Excerpted text
Children can become sick when they touch these pets and then put their fingers into their mouths — or worse, put the animal in their mouths. The germs usually cause a mild illness that feels like food poisoning. But Salmonella can kill. It is most deadly to people with weakened immune systems. Each year, this germ sickens about 70,000 people, most of them children, reports Smith.
Wildlife as food
The global wildlife trade also includes exotic species sold as meat. Many cultures consider this a delicacy. Such “bush meat,” as it’s called in Africa, includes rodents, birds, cats, monkeys and reptiles — species that may be threatened, endangered or otherwise protected.
Relatively few animals brought into the United States are destined for dinner tables. Those that are typically come from West and Central Africa. Giant cane rats, for instance, account for about half of the bush meat entering the United States. The remainder includes animals such as chimpanzees and gorillas, deer and bats.

Assigned task A
According to the wildlife trade excerpt, which animal accounts for about half of the bush meat entering the United States?
Assigned task B
Can you retype the part of the wildlife trade excerpt starting with "Relatively few animals" and going on through "deer and bats."?
The material that comes next has no connection to the wildlife trade excerpt.

Provided material
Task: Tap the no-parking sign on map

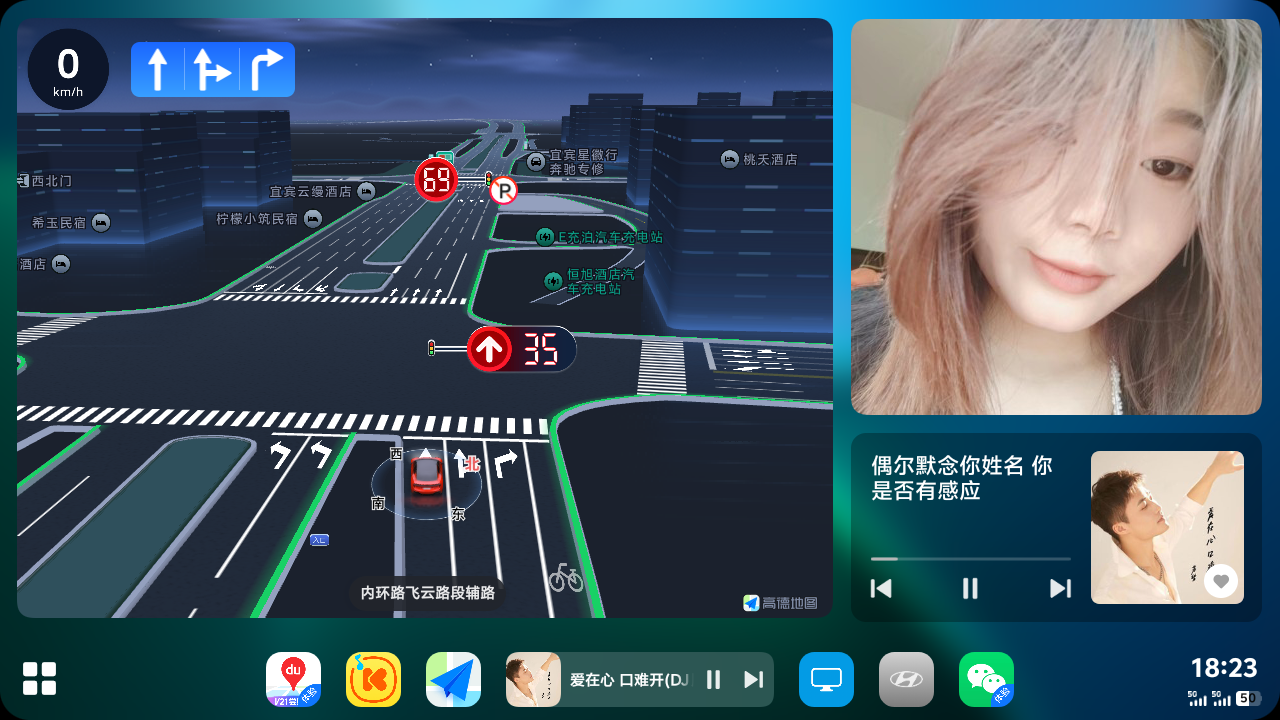Action: 503,190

Task output A
Giant cane rats.

Task output B
Relatively few animals brought into the United States are destined for dinner tables. Those that are typically come from West and Central Africa. Giant cane rats, for instance, account for about half of the bush meat entering the United States. The remainder includes animals such as chimpanzees and gorillas, deer and bats.